Devo andar como, quase, todos vós: se pouso os sentidos (um pouco de má poesia nunca fez mal a ninguém) nos canais de informação, fico com a ideia que estou numa vertente dramática do mesmo princípio do ciclismo (e já agora do atletismo e mais alguns ismos) adaptado à cobertura da guerra na Ucrânia; raramente se sabe onde anda a verdade. No desporto, alguns atletas tomaram alguma coisa que não era suposto e só muito mais tarde se vai saber da missa – a metade – com consequências um ano depois, ou seja, anda meio mundo a tentar enganar o outro. Nas imagens da guerra, só muito mais tarde se percebe que muitas imagens não eram dali, mas dos deslocados da Crimeia de 2014, ou pior, Síria 2018 – da guerra do Vietnam não dá muito jeito. Atenção que não estamos em terreno virgem, muitas das fotografias icónicas de, por exemplo, a segunda guerra mundial, foram montadas a posteriori e, aí, os “culpados” não foram unicamente os russos. Aqui navegamos em zona de desinformação e censura, mas a censura (e a desinformação) são parte integrante destes processos numa situação de combate. É a História. A esse respeito, os nossos canais de informação, estão cada vez mais especializados em fazer programas em que procuram o erro no meio das notícias que os – canais – da concorrência deram como boas. A mim parece-me uma coisa um bocado para o infantil, género queixinhas, a minha é maior que a tua, somos um órgão de informação credível; minha senhora, cuidamos da sua filha, levamos a casa, fazemos casamentos e batizados. São os novos tempos, não há forma de os contornar.

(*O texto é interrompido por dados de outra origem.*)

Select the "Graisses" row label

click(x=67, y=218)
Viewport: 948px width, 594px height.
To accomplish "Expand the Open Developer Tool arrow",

Para desenjoar da guerra, uma questão que me preocupou depois de ver um certo filme: um tipo, no centro de Nova Iorque conseguiu arranjar, duas vezes seguidas, lugar para estacionar o automóvel, mesmo à porta do banco para onde se dirigia (a norma em cinema), mas ao sair fechou a porta à chave (anormal, anormal!). Desde quando é que um actor, no meio de um filme tranca a porta do automóvel? Decididamente o mundo mudou e não foi para melhor. Só falta que quando alguém morre ao volante de um – outro – automóvel, não faça a buzina soar, ou quando o rapaz da fita, sem nenhuma razão aparente, tussa e não tenha cancro. Onde vamos arranjar novas formas de ler cinema?
Não gosto nada deste meu lado picuinhas, mas, mais uma vez, ouvi na CNN Portugal, que “muitas pessoas foram evacuadas de Lviv” (cidade ucraniana, só para os mais distraídos), isso pareceu-me parvo, mas não vejo que alguém pense, hoje, numa alternativa. Aflige-me o uso forçado de um termo – evacuar – que à força do hábito e repetição (mesmo vindo no dicionário) e mil vezes replicado, podia (ou devia) ser substituído, por exemplo, pelo muito mais agradável e certo, “retiradas”. Mas isto sou eu da boca para fora.